Intuition is a marvellous thing. However, many people I’ve come across appear to have intuited that SEO, search engine optimisation, is somehow about optimising a search engine in an IT/engineering kind of way. I get it – I’m certain I make similar incorrect intuitions. What it’s really about is optimising content for search engines – to make content more discoverable and friendly to search engines and therefore more likely to be ranked highly in search results. And that matters because the vast majority of people will only look at one of the top few search results they get. So SEO is competitive too.
And it’s complicated and quite a skill that engages specialist professionals using data, tools and techniques you can’t just pick up in an instant. But don’t despair – there are a couple of simple things you can do – that very often people don’t do – that just might be the two most important bits of SEO to do.
I know for sure, because of the work I’ve done for many years in a range of contexts, that many, many people are not doing these two things that are (1) easy and (2) worth it if you want your work to be findable, get noticed and picked up, and so have a bigger chance of having the effect you probably wanted.

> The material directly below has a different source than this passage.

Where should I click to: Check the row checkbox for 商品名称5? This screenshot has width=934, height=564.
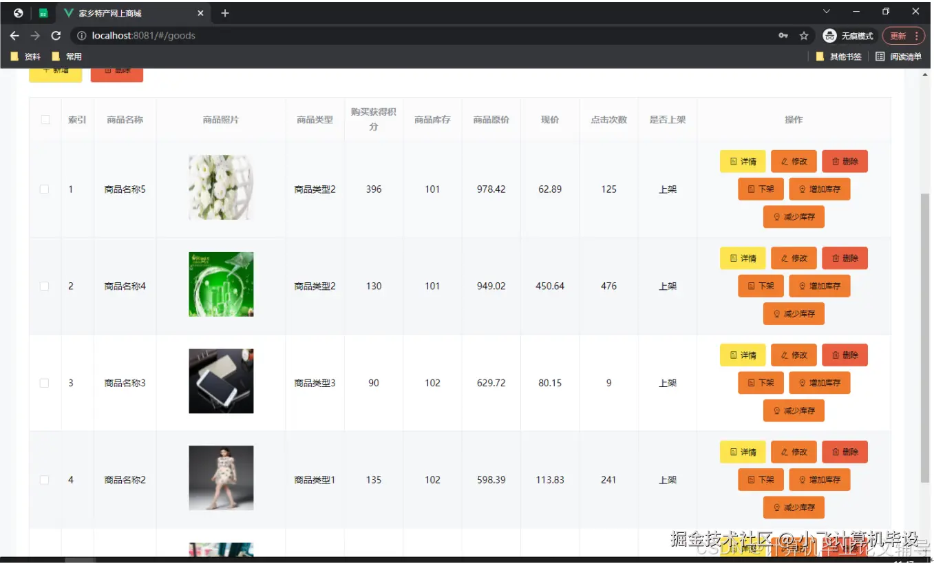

For one – give your work a straightforward title that properly represents what kind of content is to be found in it. “How to change a leaking tap washer” is a great example. Just consider how misleading many document titles are vs “How to change a leaking tap washer”. It’s really not clever to trick people into opening your document by promising something in the title that it doesn’t deliver. Personally speaking, I know there are situations where this advice might not be the best, but I’d chance it to say use the same simple text for both the title and file name, just in plain text with no decorations. Search engines are complicated, but they tend to pay special attention to document titles.
Second, fill in the file properties. Title will be there, and that’s the most important one. But you’ll also find other properties such as subject, keywords or tags, author name, organisation name, possibly a summary or comments text field. I often look at documents and over the years I can tell you it’s only a minority of times that I’ve seen work products’ file properties filled in. Again, all of this data that describes your document will be favoured by search as well as in other ways and are well worth the minute it takes to fill in.
There – I promised it was simple. We just have to do it.